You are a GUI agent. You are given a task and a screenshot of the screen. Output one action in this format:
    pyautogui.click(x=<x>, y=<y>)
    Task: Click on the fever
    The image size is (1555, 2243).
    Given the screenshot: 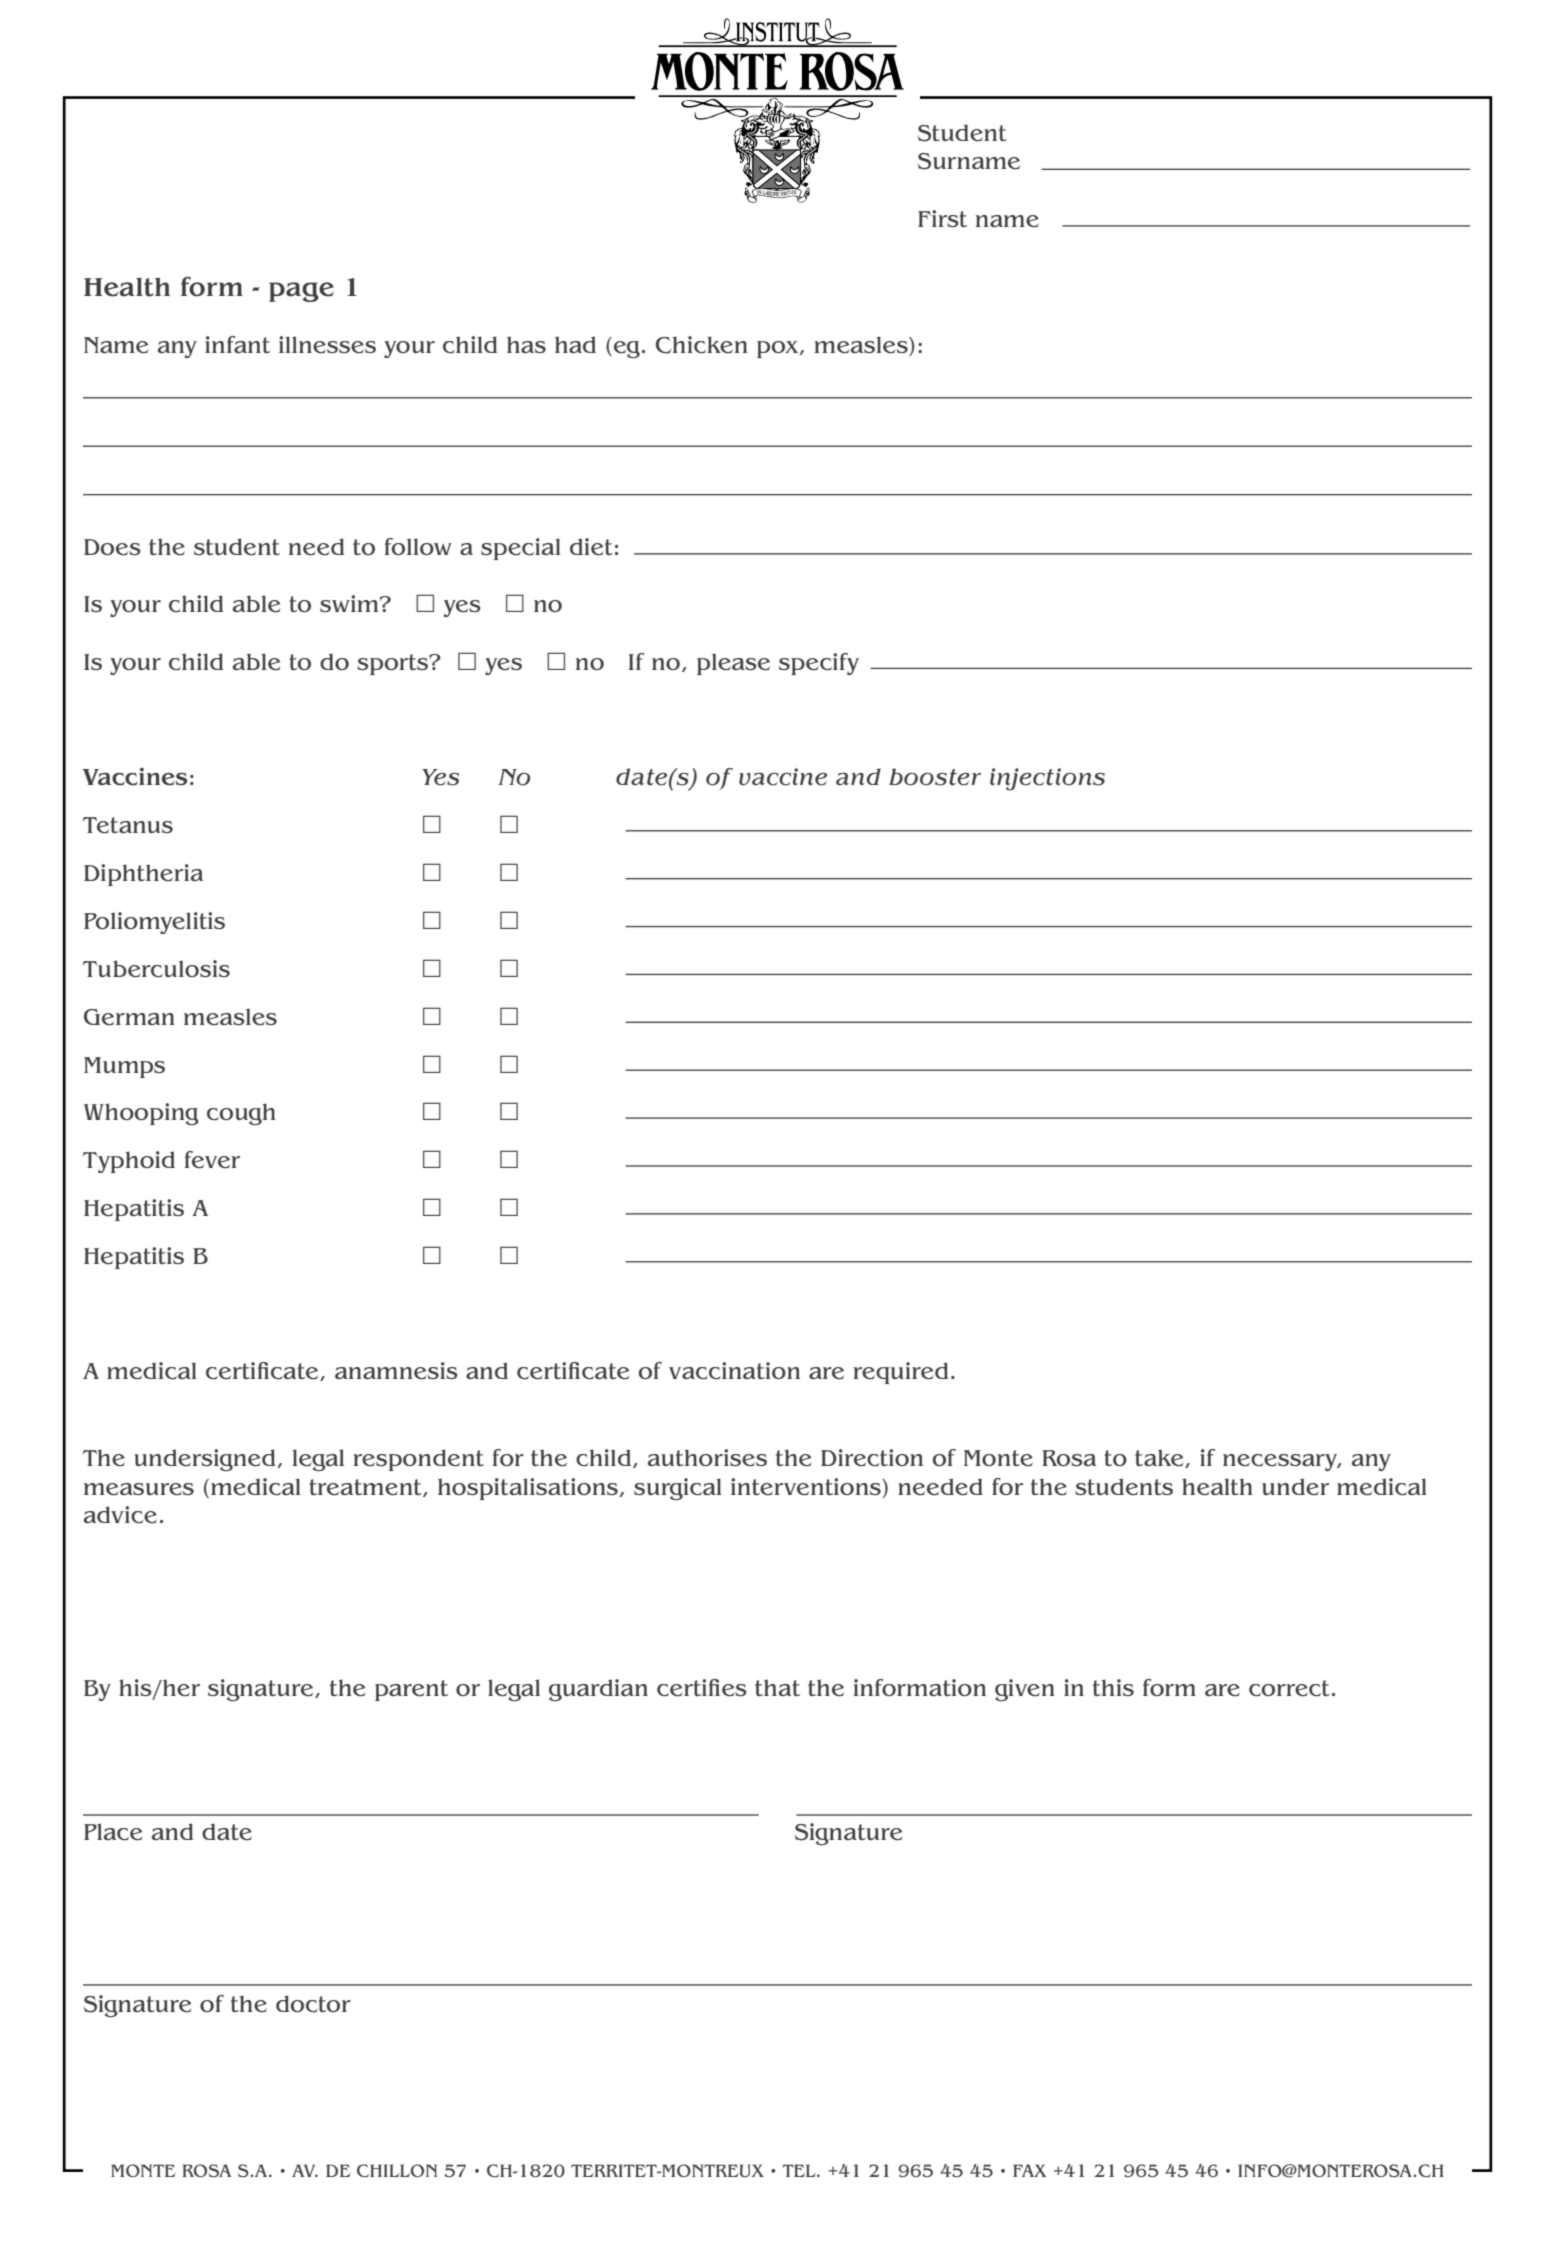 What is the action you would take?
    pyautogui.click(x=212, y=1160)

--

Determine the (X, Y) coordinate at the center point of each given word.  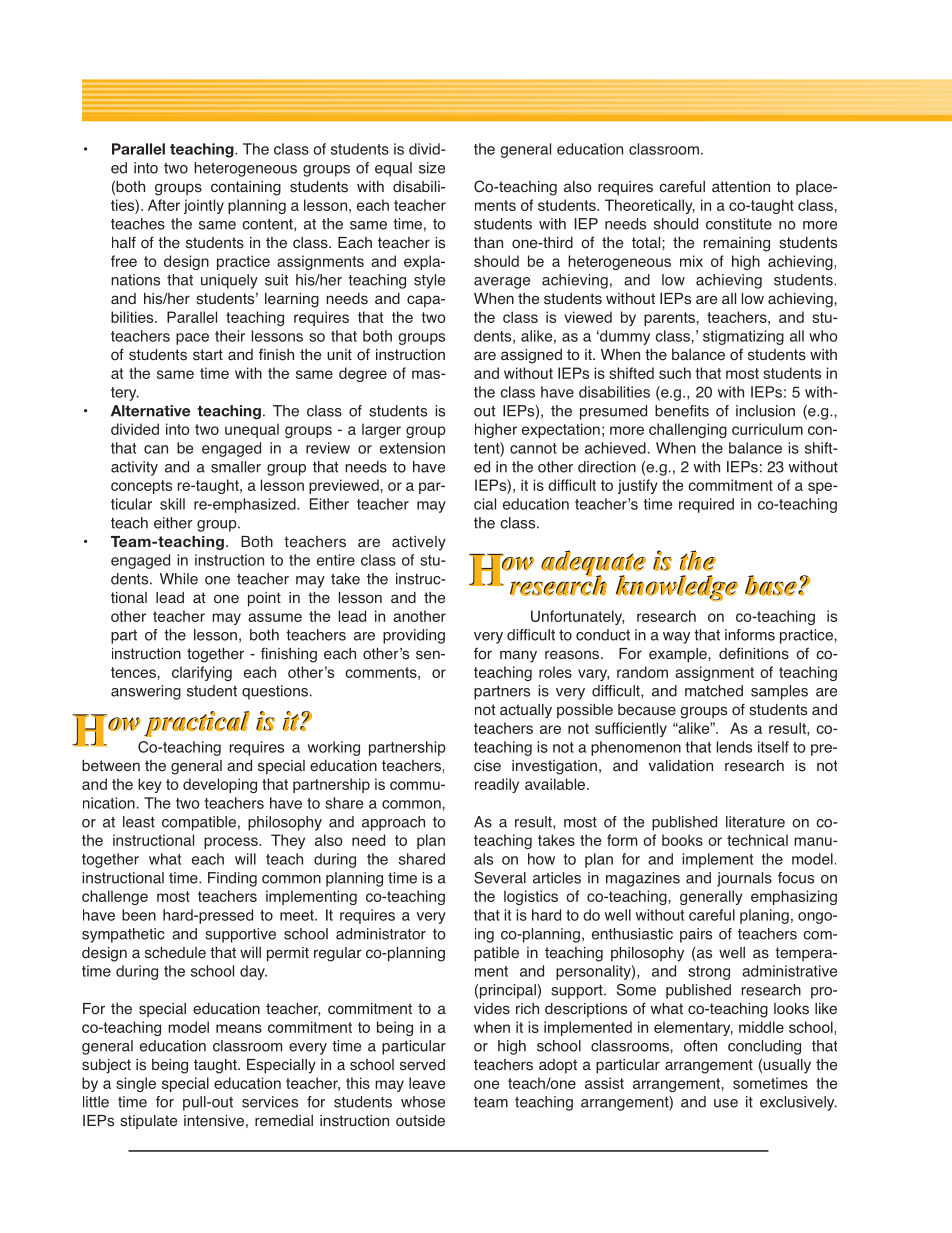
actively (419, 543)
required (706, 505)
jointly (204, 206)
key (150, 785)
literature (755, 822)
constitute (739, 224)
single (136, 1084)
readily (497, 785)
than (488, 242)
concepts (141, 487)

...

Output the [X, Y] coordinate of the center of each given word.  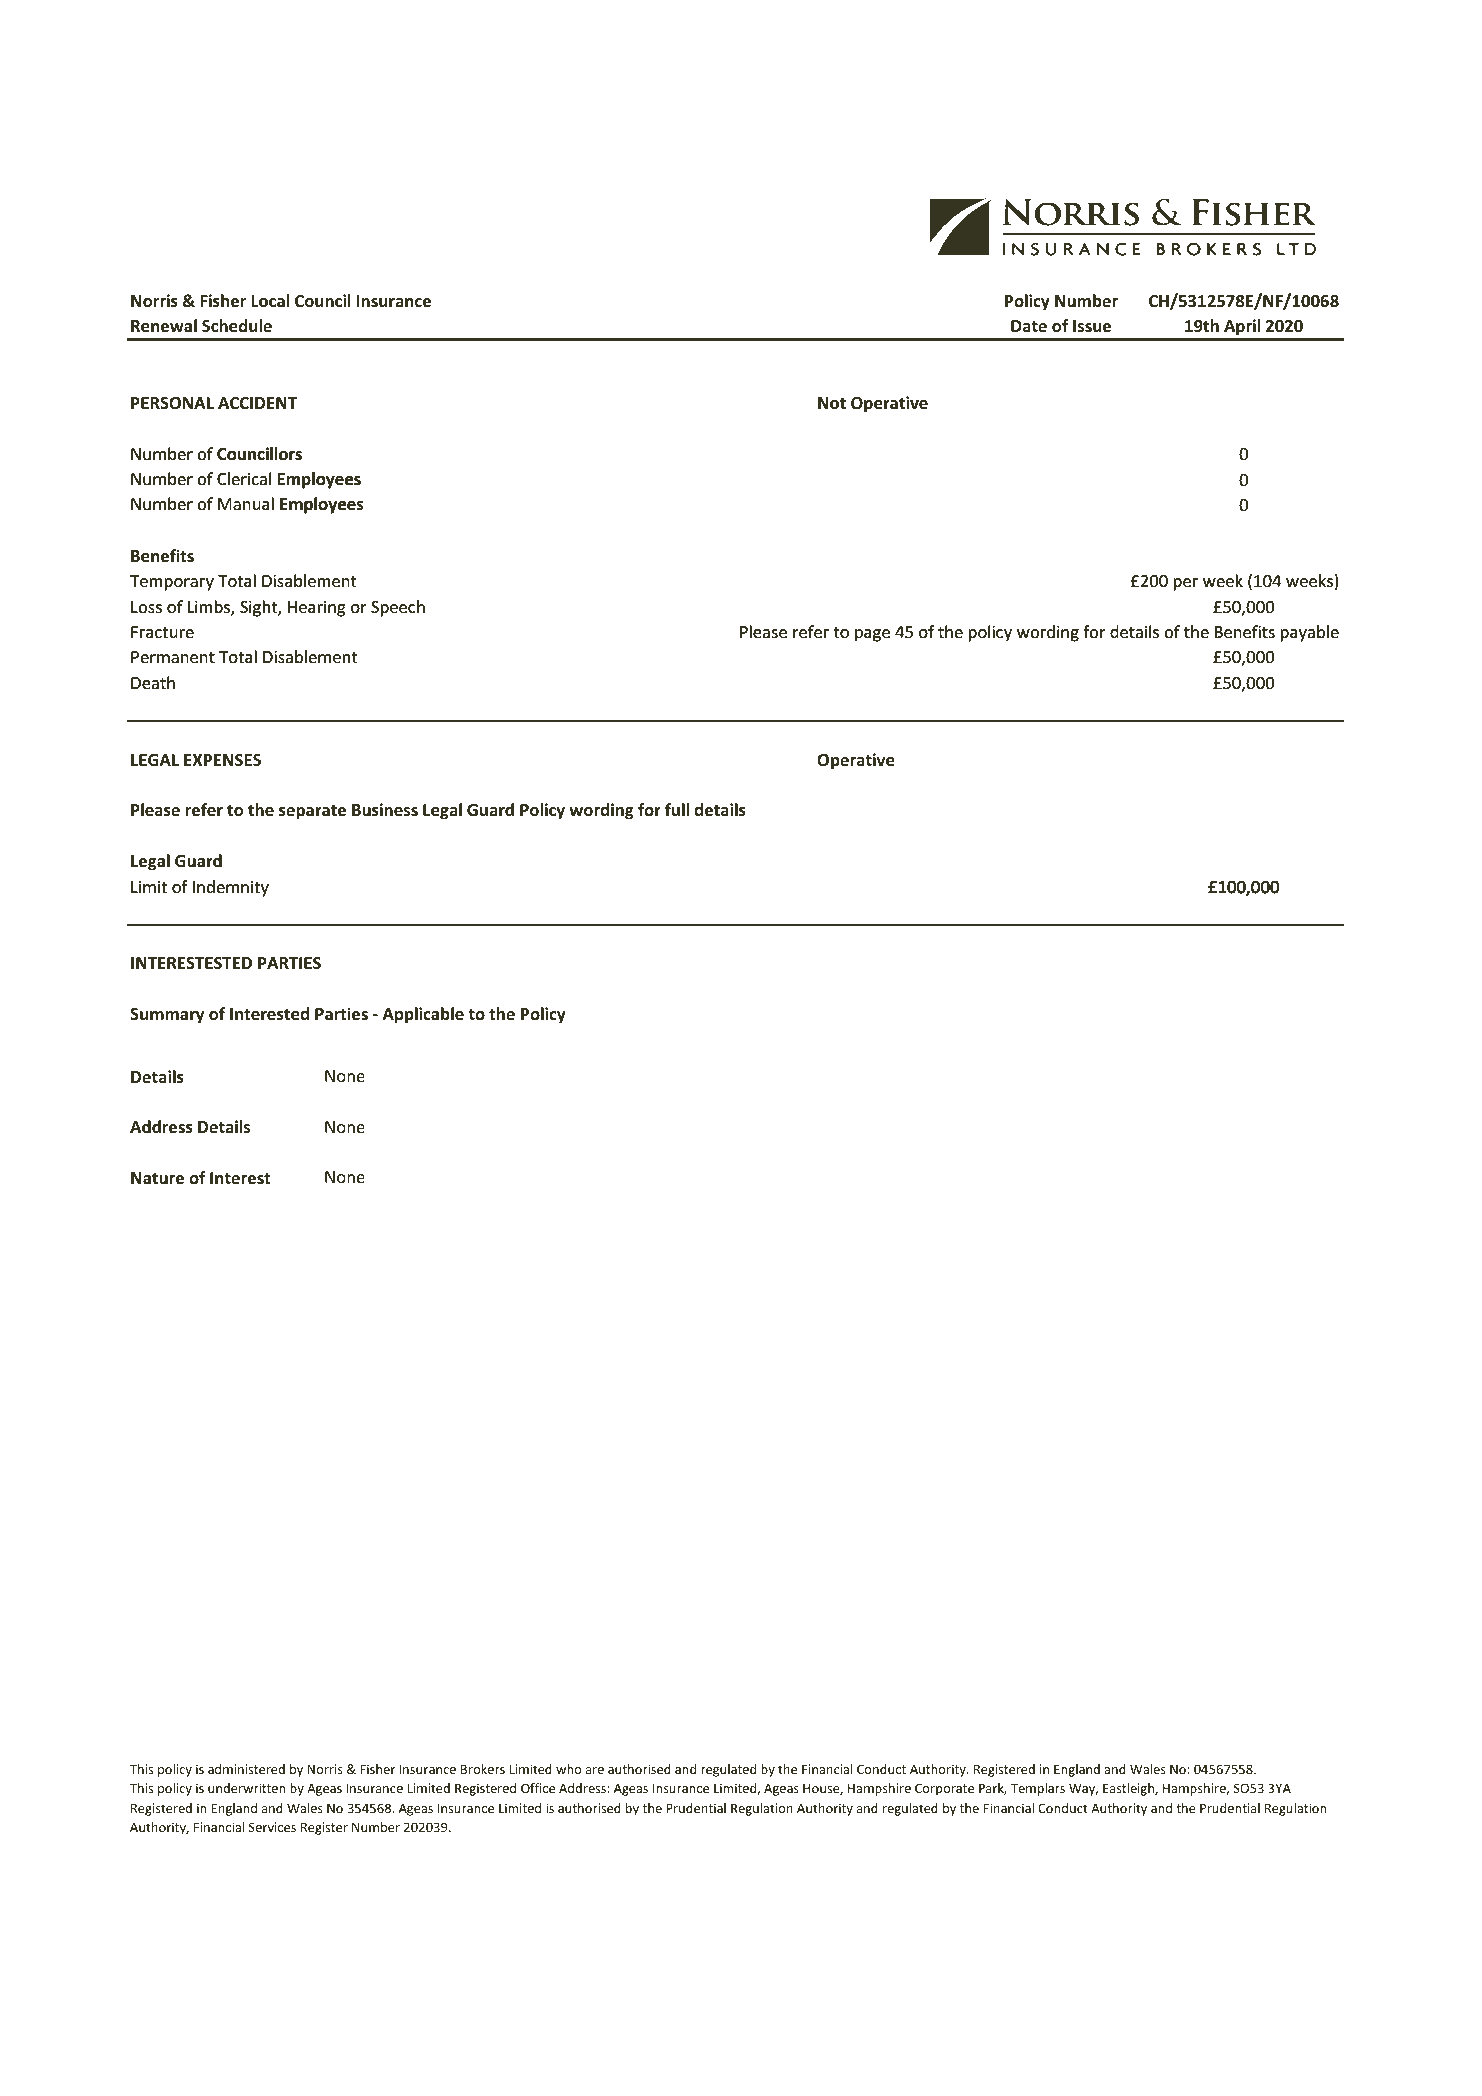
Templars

**Directions for this task**. Render the data from the line containing "key (150, 785)" through the line containing "concepts (141, 487)" as a Markdown table with the columns Row and Entry, where Row holds a running number and Entry holds the line itself, and skip any blank lines.

**The response**.
| Row | Entry |
|---|---|
| 1 | key (150, 785) |
| 2 | literature (755, 822) |
| 3 | constitute (739, 224) |
| 4 | single (136, 1084) |
| 5 | readily (497, 785) |
| 6 | than (488, 242) |
| 7 | concepts (141, 487) |